Nina felt cold guilt. ‘What about her?’ she replied with a snap, trying to force the feeling away — only to realise too late that she had said exactly the wrong thing.

‘What about her?’ Eddie exploded, standing. ‘For fuck’s sake, Nina! You would never have found the bloody thing if it wasn’t for her — you wouldn’t even have got your job back at the IHA without Macy! She had a total case of hero-worship, you were the whole reason she got into archaeology in the first place, and she did just as much as you, maybe even more, to find the pyramid, but you hardly even mention her!’ He stabbed a finger at one particular paragraph. ‘This bit here: “With the help of American archaeology student Macy Sharif, I found the symbol within the Osireon that pointed to the site of the pyramid.” That’s it? That’s all you’ve got to say about her?’

‘It’s only the first draft!’ Nina protested. ‘And the book’s supposed to be about what I discovered, not how I discovered it.’

‘There — you’ve done it again. You said how I discovered it, not how we discovered it. You left Macy out again!’

She realised with a flash of shame that he was right, and she hadn’t even been aware of doing so. ‘I–I can put in more about her when I start editing it…’

His expression was now not so much angry as disappointed, which somehow hurt all the more. ‘I stuck up for you in Cairo when Ubayy Banna said you took credit for other people’s work, but… I don’t know, maybe he was right.’ He shook his head. ‘Why would you do that? Macy was our friend! Writing her out of your book, it’s… it’s disrespectful. She’s dead, but that doesn’t mean she never existed. I would never forget a friend. Never.’ He glanced into the living room, where photos of fallen friends and comrades proved his point.

‘I haven’t forgotten her,’ Nina insisted. ‘I…’ She was on the verge of telling him about her recurring nightmare, how much she feared sleep because she knew it would bring something she wished she could forget, but something stopped her.

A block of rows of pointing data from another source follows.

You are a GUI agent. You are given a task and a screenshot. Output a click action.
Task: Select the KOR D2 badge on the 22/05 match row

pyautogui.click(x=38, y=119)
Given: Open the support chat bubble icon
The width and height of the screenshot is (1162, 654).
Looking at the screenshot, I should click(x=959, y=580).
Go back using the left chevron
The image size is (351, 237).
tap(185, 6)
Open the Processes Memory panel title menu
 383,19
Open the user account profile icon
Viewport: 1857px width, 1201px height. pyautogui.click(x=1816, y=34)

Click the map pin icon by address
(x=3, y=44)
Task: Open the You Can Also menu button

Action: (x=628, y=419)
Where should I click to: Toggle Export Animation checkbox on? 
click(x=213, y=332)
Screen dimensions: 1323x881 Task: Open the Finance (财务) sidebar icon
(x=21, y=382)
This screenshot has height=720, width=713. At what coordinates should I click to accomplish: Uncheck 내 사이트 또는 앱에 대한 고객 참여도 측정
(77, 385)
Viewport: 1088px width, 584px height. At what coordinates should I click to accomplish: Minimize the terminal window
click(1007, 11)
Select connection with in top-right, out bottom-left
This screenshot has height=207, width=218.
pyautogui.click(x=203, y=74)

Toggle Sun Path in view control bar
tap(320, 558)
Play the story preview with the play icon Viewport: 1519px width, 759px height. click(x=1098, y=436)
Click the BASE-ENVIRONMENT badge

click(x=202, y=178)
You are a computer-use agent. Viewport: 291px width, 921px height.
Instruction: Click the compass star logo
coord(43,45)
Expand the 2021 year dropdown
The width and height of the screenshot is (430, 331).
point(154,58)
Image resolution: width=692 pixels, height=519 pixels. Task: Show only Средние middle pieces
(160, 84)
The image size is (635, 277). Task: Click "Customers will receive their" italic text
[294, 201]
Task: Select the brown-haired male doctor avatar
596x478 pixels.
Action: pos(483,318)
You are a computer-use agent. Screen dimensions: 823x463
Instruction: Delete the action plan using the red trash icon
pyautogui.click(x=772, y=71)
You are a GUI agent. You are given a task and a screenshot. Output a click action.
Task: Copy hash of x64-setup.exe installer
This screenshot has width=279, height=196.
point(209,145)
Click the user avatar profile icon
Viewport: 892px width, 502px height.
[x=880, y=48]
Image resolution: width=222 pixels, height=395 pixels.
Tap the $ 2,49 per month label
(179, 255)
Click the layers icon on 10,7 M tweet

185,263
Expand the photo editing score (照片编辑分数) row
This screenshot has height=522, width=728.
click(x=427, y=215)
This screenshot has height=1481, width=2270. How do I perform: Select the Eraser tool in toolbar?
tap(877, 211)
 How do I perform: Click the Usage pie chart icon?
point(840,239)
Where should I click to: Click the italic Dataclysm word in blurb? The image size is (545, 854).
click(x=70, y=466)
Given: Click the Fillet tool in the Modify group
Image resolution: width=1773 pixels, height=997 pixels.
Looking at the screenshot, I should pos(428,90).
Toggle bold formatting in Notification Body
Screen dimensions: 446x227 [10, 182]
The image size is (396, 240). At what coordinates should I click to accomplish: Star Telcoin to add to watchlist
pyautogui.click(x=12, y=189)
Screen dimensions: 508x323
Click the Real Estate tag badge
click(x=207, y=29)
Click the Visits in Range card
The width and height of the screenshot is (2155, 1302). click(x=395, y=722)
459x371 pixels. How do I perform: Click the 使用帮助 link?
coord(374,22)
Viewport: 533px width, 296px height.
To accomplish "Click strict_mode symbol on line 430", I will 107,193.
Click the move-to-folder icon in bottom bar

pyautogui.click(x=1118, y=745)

Her hesitation allowed Eddie to continue his tirade. ‘If you haven’t forgotten her, then why are you trying to paint her out of the picture? And she’s not the only one — you didn’t mention people like Hugo or Jim Baillard in the chapter about Atlantis. It’s like…’ Now it was his turn to pause as a thought struck him. ‘Like you’re in denial. Is that it? You can’t cope, so you’re pretending it never happened?’ It was instantly clear from his expression as his mind caught up with his mouth that he knew he should have phrased the accusation more tactfully, but by then it was too late.